▶ _RECORDS SHOWN_:
◆ ◆ ◆ ◆

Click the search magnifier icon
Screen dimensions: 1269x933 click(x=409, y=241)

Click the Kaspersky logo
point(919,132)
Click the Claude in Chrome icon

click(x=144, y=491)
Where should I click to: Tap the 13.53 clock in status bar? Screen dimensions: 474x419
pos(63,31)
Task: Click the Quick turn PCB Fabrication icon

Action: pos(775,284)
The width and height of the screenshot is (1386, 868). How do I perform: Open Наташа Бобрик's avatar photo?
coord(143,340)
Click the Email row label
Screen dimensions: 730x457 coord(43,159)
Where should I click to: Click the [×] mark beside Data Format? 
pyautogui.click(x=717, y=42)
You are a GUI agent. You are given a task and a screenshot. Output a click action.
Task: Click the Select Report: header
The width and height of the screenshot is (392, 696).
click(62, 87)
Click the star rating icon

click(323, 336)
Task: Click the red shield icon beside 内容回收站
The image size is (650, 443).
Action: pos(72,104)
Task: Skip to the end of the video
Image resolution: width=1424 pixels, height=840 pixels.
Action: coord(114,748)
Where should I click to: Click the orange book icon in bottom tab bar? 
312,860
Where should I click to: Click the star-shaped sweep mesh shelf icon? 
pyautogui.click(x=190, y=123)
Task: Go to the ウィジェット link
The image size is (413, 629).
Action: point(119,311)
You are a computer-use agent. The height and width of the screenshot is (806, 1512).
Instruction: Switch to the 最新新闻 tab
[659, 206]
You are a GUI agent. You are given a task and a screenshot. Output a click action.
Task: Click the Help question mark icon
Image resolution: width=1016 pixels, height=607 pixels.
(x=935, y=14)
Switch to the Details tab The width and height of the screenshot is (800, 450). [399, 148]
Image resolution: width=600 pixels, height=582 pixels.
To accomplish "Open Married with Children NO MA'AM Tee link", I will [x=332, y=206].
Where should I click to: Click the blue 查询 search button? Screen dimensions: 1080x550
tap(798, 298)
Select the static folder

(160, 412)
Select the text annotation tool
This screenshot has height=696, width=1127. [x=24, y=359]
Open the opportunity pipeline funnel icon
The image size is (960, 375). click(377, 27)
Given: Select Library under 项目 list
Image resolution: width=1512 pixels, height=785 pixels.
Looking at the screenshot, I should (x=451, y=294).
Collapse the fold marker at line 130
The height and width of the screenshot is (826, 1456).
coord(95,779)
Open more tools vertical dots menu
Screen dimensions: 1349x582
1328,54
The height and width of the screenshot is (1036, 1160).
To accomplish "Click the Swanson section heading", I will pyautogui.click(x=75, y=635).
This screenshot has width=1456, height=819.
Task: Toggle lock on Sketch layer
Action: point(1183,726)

◆ ◆ ◆ ◆

▶ _YOUR GOAL_:
Copy out every line of the listing above without any changes.

▶ _RESPONSE TO THE TASK_:
Click the search magnifier icon
Screen dimensions: 1269x933 click(x=409, y=241)

Click the Kaspersky logo
point(919,132)
Click the Claude in Chrome icon

click(x=144, y=491)
Where should I click to: Tap the 13.53 clock in status bar? Screen dimensions: 474x419
pos(63,31)
Task: Click the Quick turn PCB Fabrication icon

Action: pos(775,284)
The width and height of the screenshot is (1386, 868). How do I perform: Open Наташа Бобрик's avatar photo?
coord(143,340)
Click the Email row label
Screen dimensions: 730x457 coord(43,159)
Where should I click to: Click the [×] mark beside Data Format? 
pyautogui.click(x=717, y=42)
You are a GUI agent. You are given a task and a screenshot. Output a click action.
Task: Click the Select Report: header
The width and height of the screenshot is (392, 696).
click(62, 87)
Click the star rating icon

click(323, 336)
Task: Click the red shield icon beside 内容回收站
The image size is (650, 443).
Action: pos(72,104)
Task: Skip to the end of the video
Image resolution: width=1424 pixels, height=840 pixels.
Action: coord(114,748)
Where should I click to: Click the orange book icon in bottom tab bar? 
312,860
Where should I click to: Click the star-shaped sweep mesh shelf icon? 
pyautogui.click(x=190, y=123)
Task: Go to the ウィジェット link
The image size is (413, 629).
Action: point(119,311)
You are a computer-use agent. The height and width of the screenshot is (806, 1512).
Instruction: Switch to the 最新新闻 tab
[659, 206]
You are a GUI agent. You are given a task and a screenshot. Output a click action.
Task: Click the Help question mark icon
Image resolution: width=1016 pixels, height=607 pixels.
(x=935, y=14)
Switch to the Details tab The width and height of the screenshot is (800, 450). [399, 148]
Image resolution: width=600 pixels, height=582 pixels.
To accomplish "Open Married with Children NO MA'AM Tee link", I will [x=332, y=206].
Where should I click to: Click the blue 查询 search button? Screen dimensions: 1080x550
tap(798, 298)
Select the static folder

(160, 412)
Select the text annotation tool
This screenshot has height=696, width=1127. [x=24, y=359]
Open the opportunity pipeline funnel icon
The image size is (960, 375). click(377, 27)
Given: Select Library under 项目 list
Image resolution: width=1512 pixels, height=785 pixels.
Looking at the screenshot, I should (x=451, y=294).
Collapse the fold marker at line 130
The height and width of the screenshot is (826, 1456).
coord(95,779)
Open more tools vertical dots menu
Screen dimensions: 1349x582
1328,54
The height and width of the screenshot is (1036, 1160).
To accomplish "Click the Swanson section heading", I will pyautogui.click(x=75, y=635).
This screenshot has width=1456, height=819.
Task: Toggle lock on Sketch layer
Action: point(1183,726)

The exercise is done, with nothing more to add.